From the Classroom to the Senate

Teresa Fedor looks back at two decades of service

For nearly 20 years, Teresa Fedor has represented the Toledo area in state politics. Beginning with a seat in the Ohio House in 2000, Fedor’s career has seen her elected to the Ohio Senate in 2002, a second term in the House in 2010, and now a return to the Senate with her election in November to represent the greater Toledo area as part of the 11th District.

Before entering politics, Senator Fedor worked in another challenging forum: A room full of grade school kids.
“As a public school teacher, I am very concerned about public education, and making sure children have the best opportunities to choose whatever career they wanted. And, of course, I’m always interested in making sure our education system is modernized with the latest tools and technology, that match the working world,” Fedor said, adding, “That’s a really big challenge for everyone, and I just felt that we needed a teacher’s voice in the statehouse.”

Fedor also served in the Air Force and National Guard prior to her career in the classroom, inspired by her own father’s service and watching coverage of the Vietnam War on television. “I felt a sense of wanting to serve our country and seeing the world at the same time.”

Public service

During her career in public service, Fedor has remained focused on education while also using her elected position to fight against human trafficking. She has introduced several pieces of legislation during her time in the House aimed at protecting victims of sexual slavery. “I’ve been able to marshall resources, such as people at the grassroots level around the State of Ohio and the attention at the statehouse to start addressing [the human trafficking issue] through laws, policies and awareness. And we’ve been able to educate the population to look for it, so we are also rescuing [victims],” Fedor said of her work.

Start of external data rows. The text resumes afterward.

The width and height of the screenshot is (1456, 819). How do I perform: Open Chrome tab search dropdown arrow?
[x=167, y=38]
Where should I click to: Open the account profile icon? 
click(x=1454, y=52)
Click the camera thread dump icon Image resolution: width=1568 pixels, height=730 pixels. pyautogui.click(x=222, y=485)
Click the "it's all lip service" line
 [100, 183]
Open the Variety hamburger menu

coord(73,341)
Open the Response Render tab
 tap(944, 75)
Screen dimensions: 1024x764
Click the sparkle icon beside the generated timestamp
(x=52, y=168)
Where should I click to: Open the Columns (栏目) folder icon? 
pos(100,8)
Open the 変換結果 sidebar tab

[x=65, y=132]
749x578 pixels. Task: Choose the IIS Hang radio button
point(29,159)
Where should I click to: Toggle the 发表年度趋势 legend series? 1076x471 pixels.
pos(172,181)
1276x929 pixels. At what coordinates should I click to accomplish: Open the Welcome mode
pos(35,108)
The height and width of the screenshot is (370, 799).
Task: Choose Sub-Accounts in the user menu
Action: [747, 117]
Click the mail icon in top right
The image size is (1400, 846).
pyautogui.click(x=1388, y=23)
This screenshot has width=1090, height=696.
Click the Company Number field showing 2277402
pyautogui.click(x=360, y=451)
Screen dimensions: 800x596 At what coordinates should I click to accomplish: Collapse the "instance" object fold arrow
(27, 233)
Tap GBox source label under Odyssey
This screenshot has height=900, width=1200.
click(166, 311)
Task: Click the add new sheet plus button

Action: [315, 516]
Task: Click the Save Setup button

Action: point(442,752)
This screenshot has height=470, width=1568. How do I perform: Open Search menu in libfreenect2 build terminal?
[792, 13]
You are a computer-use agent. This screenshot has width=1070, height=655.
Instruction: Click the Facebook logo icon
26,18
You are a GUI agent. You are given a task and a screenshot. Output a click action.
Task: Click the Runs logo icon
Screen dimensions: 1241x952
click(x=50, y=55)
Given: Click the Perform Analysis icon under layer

Throughout the past two decades, Fedor said one of the most heartening changes has been seeing the generation she helped guide in the classroom take steps to speak for themselves in the political arena — particularly, she noted, in the years since the 2016 Presidential Election.

“My experience over time has been a positive experience, even though I’ve gone through a whole lot in the last 20 years. I have been challenged and I’m still standing. However, after saying all of that, I believe that people have become more engaged over time, which I am happy to see.”

I have always wanted to… be an astronaut.
What do you admire most in people? Their courage.
What is your pet peeve? People not being kind to each other.
What is something that most people don’t know about you? That I was a zoo teacher for five years, even when I was a legislator. The four-year-olds had no idea!
What are the words you live by? The cause is greater than the fear that you may have in addressing an issue.
What advice would you give to the younger you? Go on more vacations. Go to more National Parks.
Who is someone you’d like to meet? Albert Einstein.
What inspires you now? The younger generation taking the helm from the more established professionals.
What’s your favorite food? Ice cream.
Favorite movie? It’s a Wonderful Life.
Who do you most admire? Martin Luther King.